Op de Bonnekaarten48 uit 1897, 1900 en 1912 heeft het heidegebied ter hoogte van het plangebied plaats gemaakt voor bos (afb. 10). Hierbij zijn de oorspronkelijke veldwegen verdwenen. In gebied wordt nu doorsneden door rechte wegen.

Op de Bonnekaart49 uit 1929 heeft een deel van het bos plaats gemaakt voor schietbanen (afb. 11).

Uit de topografische kaarten50 uit 1936/38 – 1967/1969 blijkt dat deze situatie tot in de tweede helft van de 20e eeuw niet verandert. Uit historische informatie is evenwel bekend dat in 1959 het terrein bouwrijp werd gemaakt en begonnen werd met het egaliseren van de grond. Pas op de

topografische kaarten uit 1980/8151 hebben de schietbanen plaatsgemaakt voor het huidige bedrijventerrein ‘Kraaiven’. Op basis van de ouderdom van de bedrijfspanden kan worden afgeleid dat het terrein in de tweede helft van de jaren ’70 is ontwikkeld.52 Op de locatie van het plangebied is geen bebouwing aanwezig. De topografische kaart53 uit 1988 laat hetzelfde beeld zien.

2.4 Gespecificeerde verwachting en conclusie

De eerste, voor het bureauonderzoek opgestelde onderzoeksvraag “Zijn mogelijk archeologische waarden in het plangebied aanwezig, en zo ja, wat is de specifieke archeologische verwachting?”

kan als volgt worden beantwoord:

Het plangebied is gelegen in het Zuid-Nederlandse dekzandgebied. Op grond van de resultaten van een archeologisch booronderzoek, dat op het aangrenzende landgoed Charlotte Oord is uitgevoerd, bestaat de bodemopbouw naar verwachting uit podzolgronden. Deze zijn plaatselijk bedekt met een tot een meter dikke laag stuifzand, die hoofdzakelijk in de Late Middeleeuwen werd gevormd als gevolg van verschraling van landbouwgronden en door het afplaggen en

overbeweiden van heidegronden. In het bovenste deel van het dekzand moet op basis van

waarnemingen in de omgeving rekening worden gehouden met archeologische sporen en vondsten uit het Mesolithicum en de Bronstijd. Ook sporen en vondsten uit andere perioden kunnen

aanwezig zijn. Indien in het dekzand een houtskoolhoudende bodem- of veenlaag wordt aangetroffen, geldt voor dit niveau een specifieke verwachting voor laatpaleolithische resten.
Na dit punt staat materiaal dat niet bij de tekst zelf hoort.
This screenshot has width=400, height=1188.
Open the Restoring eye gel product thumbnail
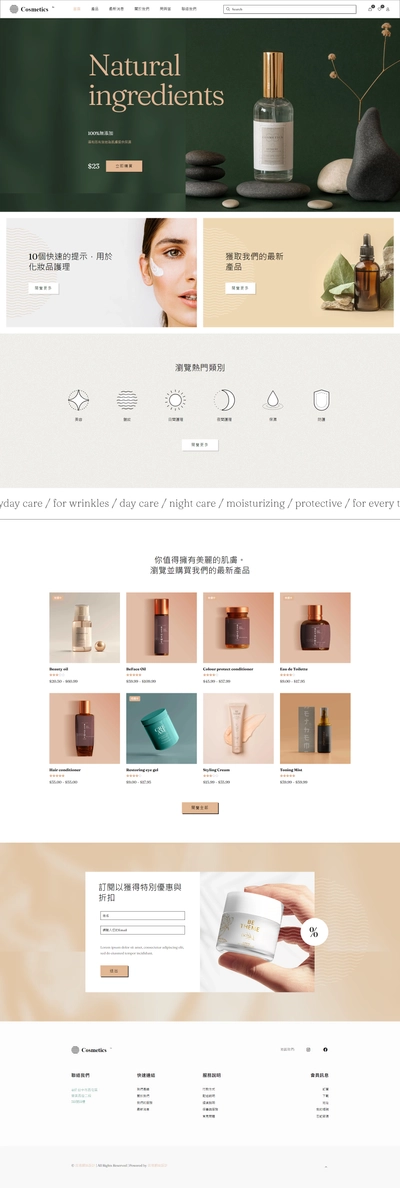coord(161,728)
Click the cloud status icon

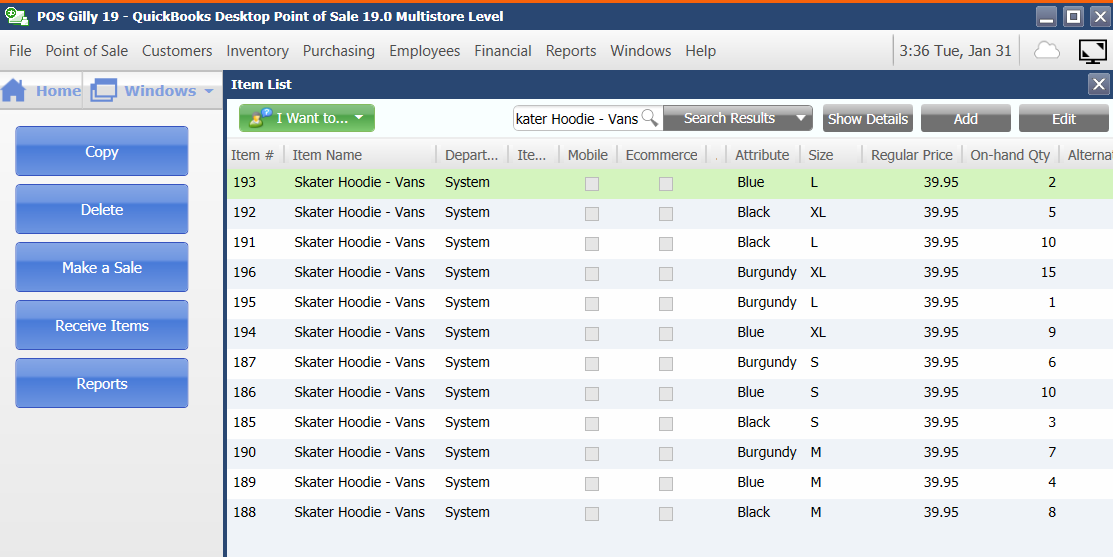click(x=1047, y=50)
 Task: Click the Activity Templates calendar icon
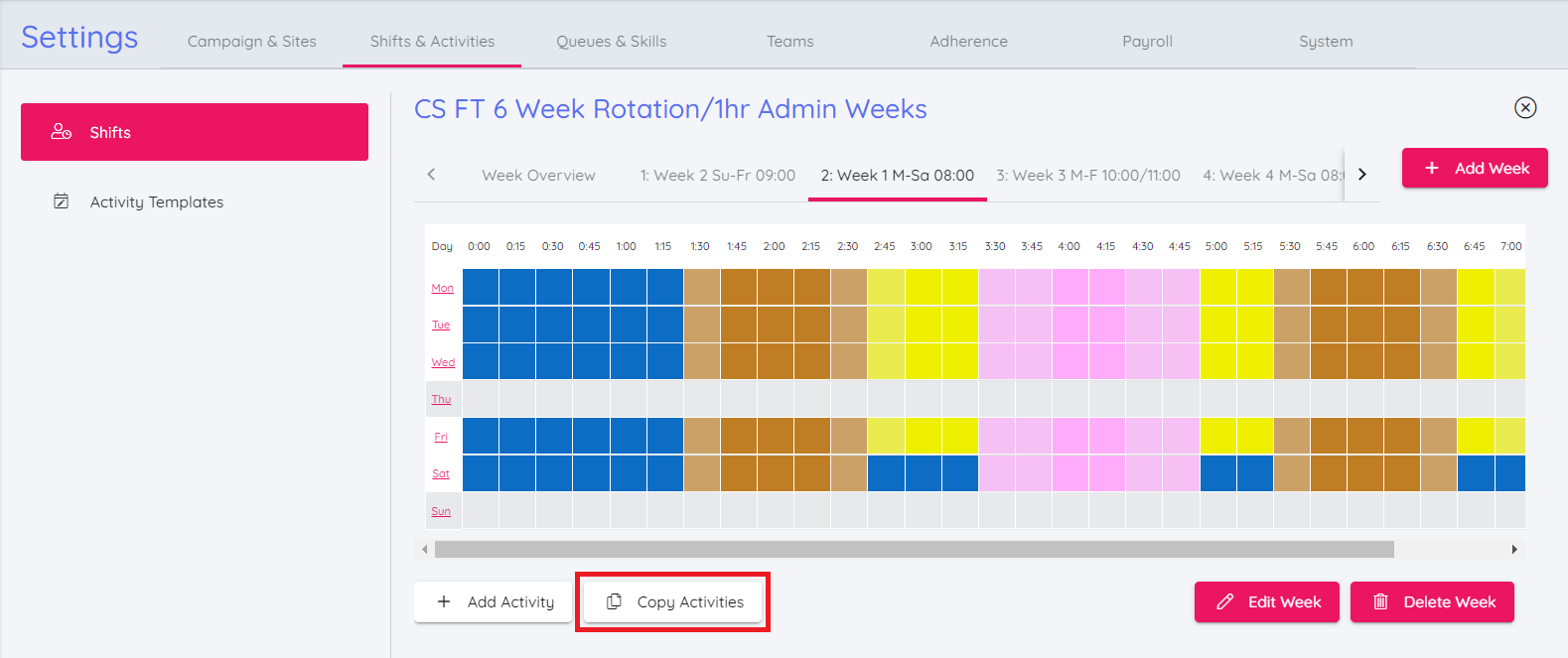(61, 201)
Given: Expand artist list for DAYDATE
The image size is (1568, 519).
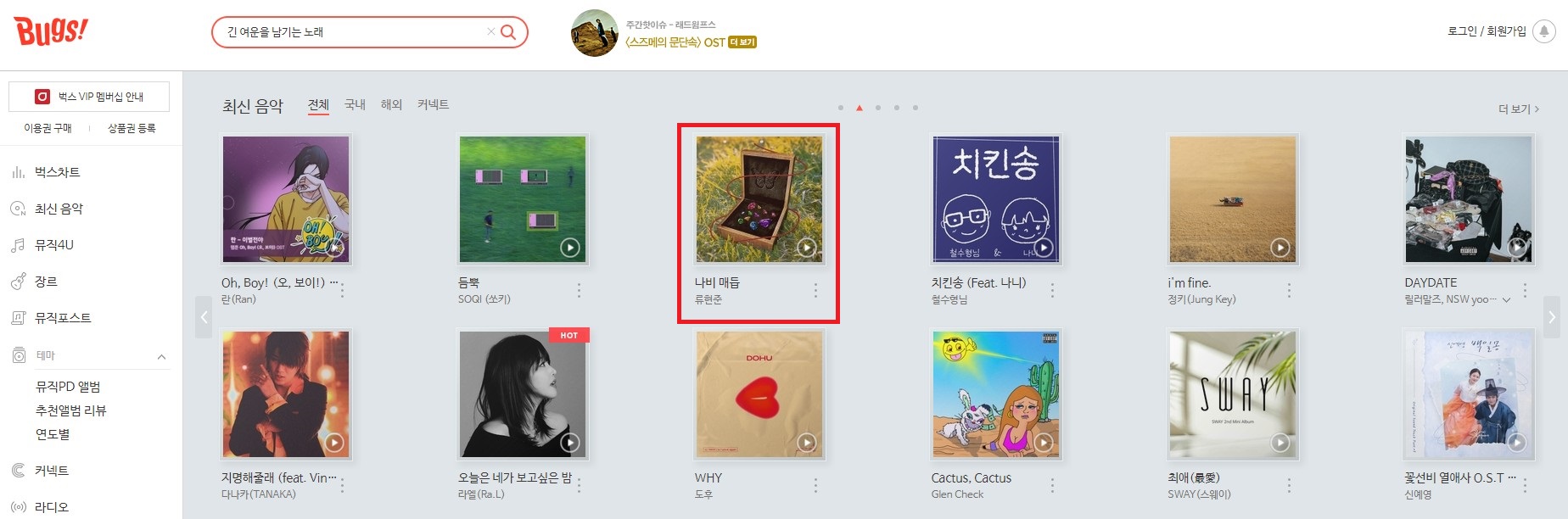Looking at the screenshot, I should coord(1506,299).
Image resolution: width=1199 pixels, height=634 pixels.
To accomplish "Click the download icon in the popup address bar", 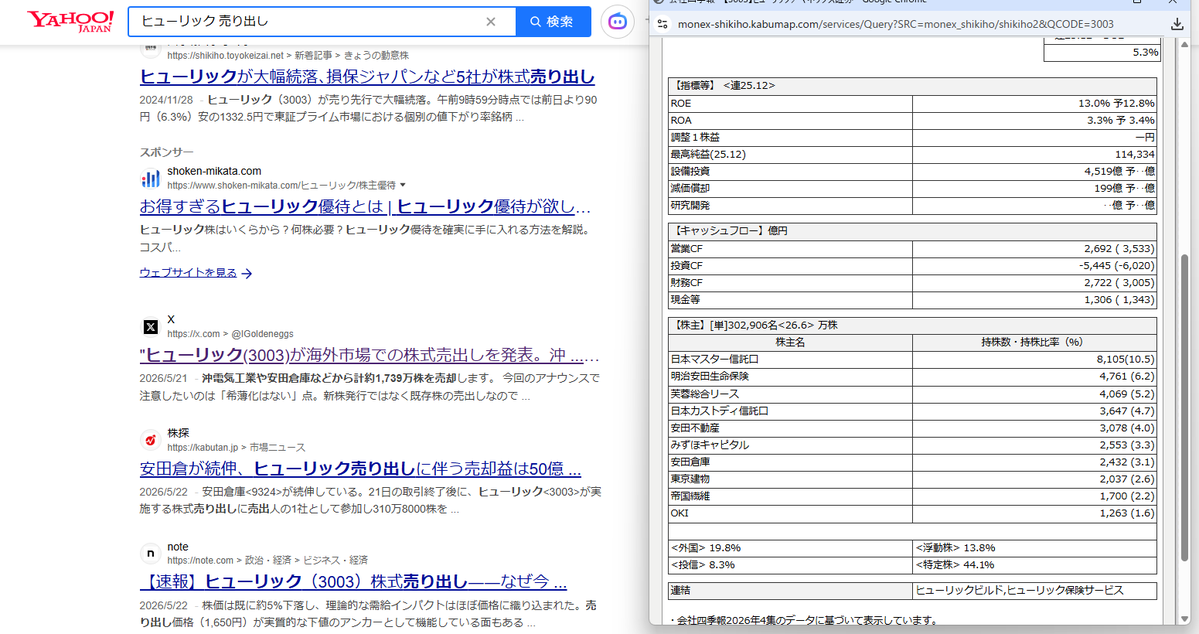I will pos(1177,24).
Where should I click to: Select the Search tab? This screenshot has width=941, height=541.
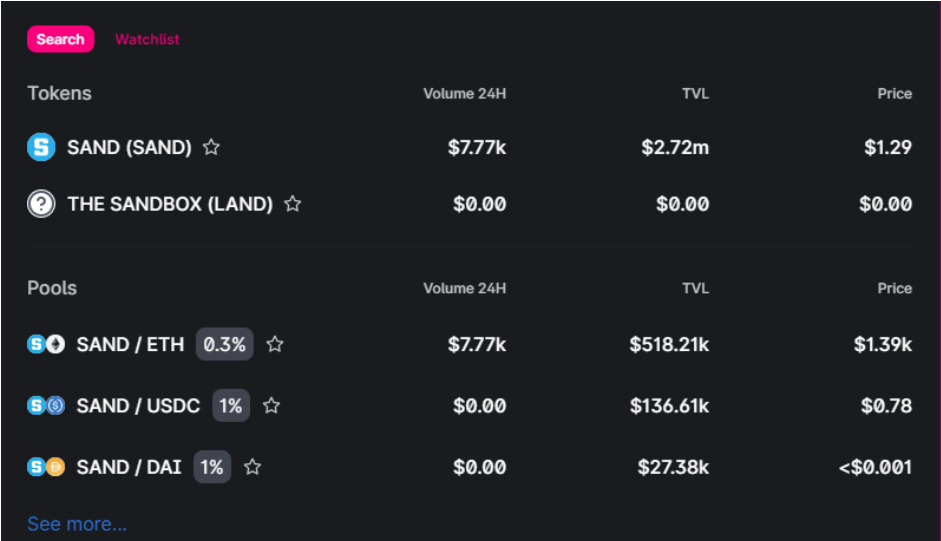(61, 39)
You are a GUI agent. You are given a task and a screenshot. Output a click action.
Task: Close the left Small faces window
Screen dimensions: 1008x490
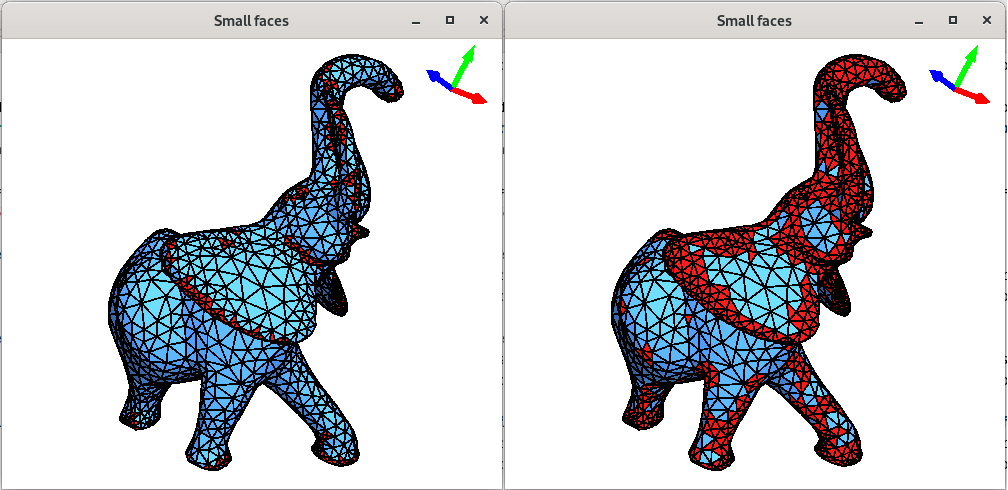click(x=484, y=20)
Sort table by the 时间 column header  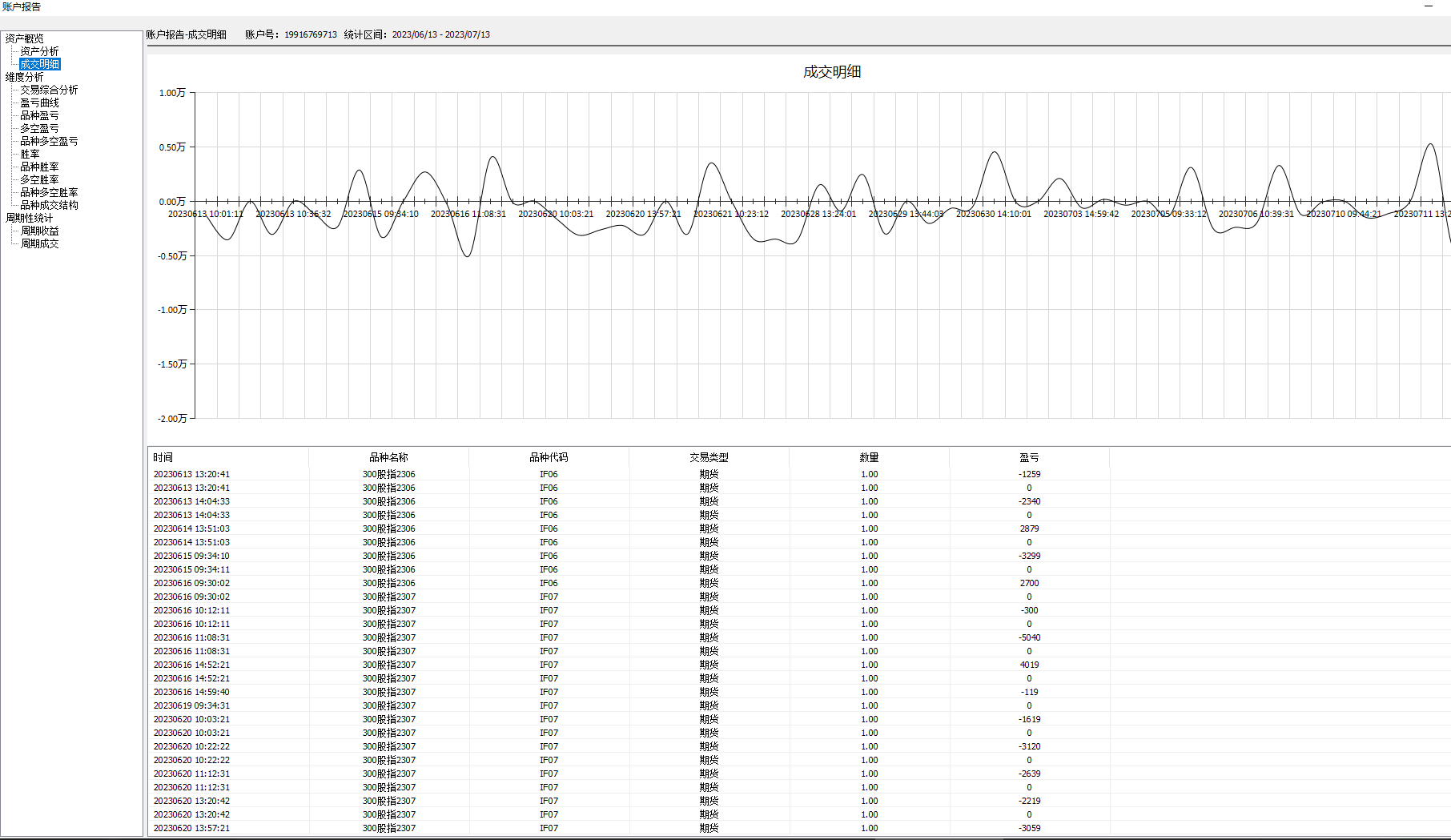pos(163,457)
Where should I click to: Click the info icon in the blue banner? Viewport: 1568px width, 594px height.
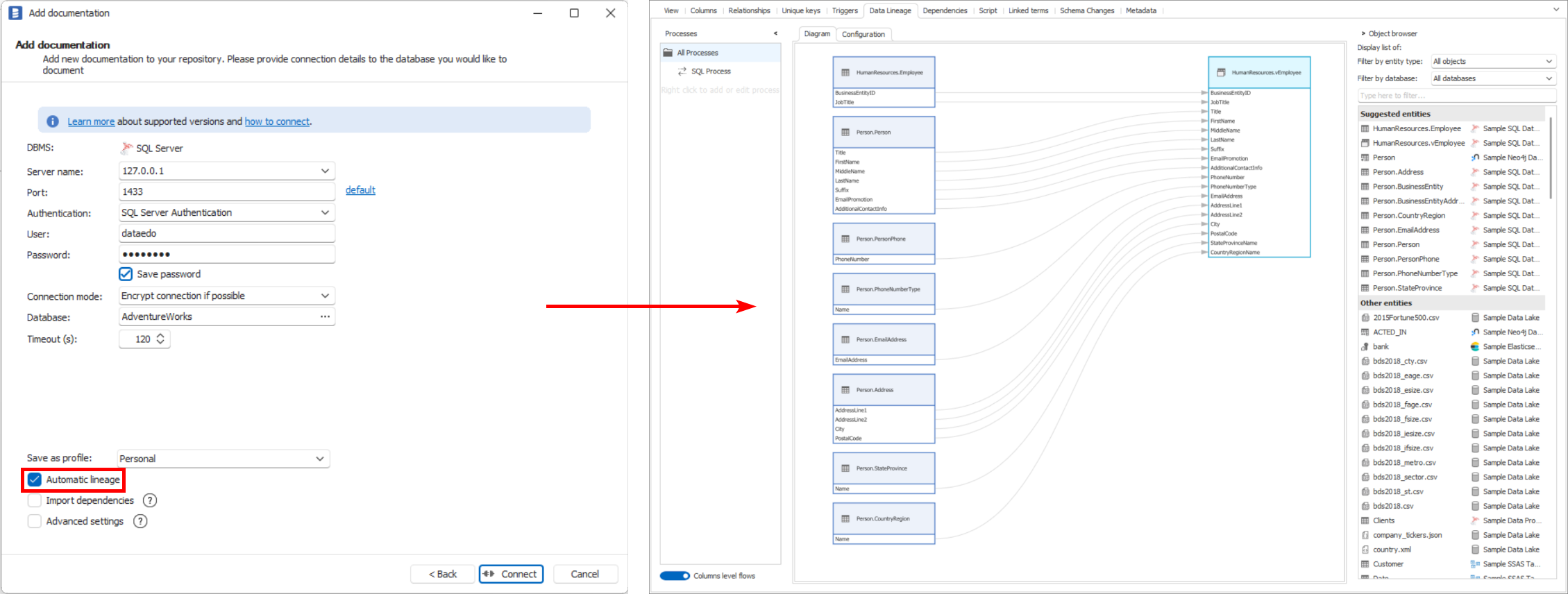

Uitgezonderd zijn resten uit de Late Middeleeuwen en de Nieuwe tijd. Deze worden op basis van oude kaarten in het plangebied niet verwacht.

Eventuele sporen zullen gerelateerd zijn aan nederzettingen, landbouwactiviteiten en/of begravingen. Het vondstmateriaal zal bestaan uit vuurstenen artefacten, natuursteen,

aardewerkscherven en verbrande organische resten (zoals bot, visschubben, hout, vruchten en zaden). Dit materiaal zal redelijk tot goed geconserveerd zijn. Onverbrand organisch materiaal en metaal zullen als gevolg van de lage grondwaterspiegel en de zure omstandigheden in de bodem niet of minder goed bewaard zijn gebleven.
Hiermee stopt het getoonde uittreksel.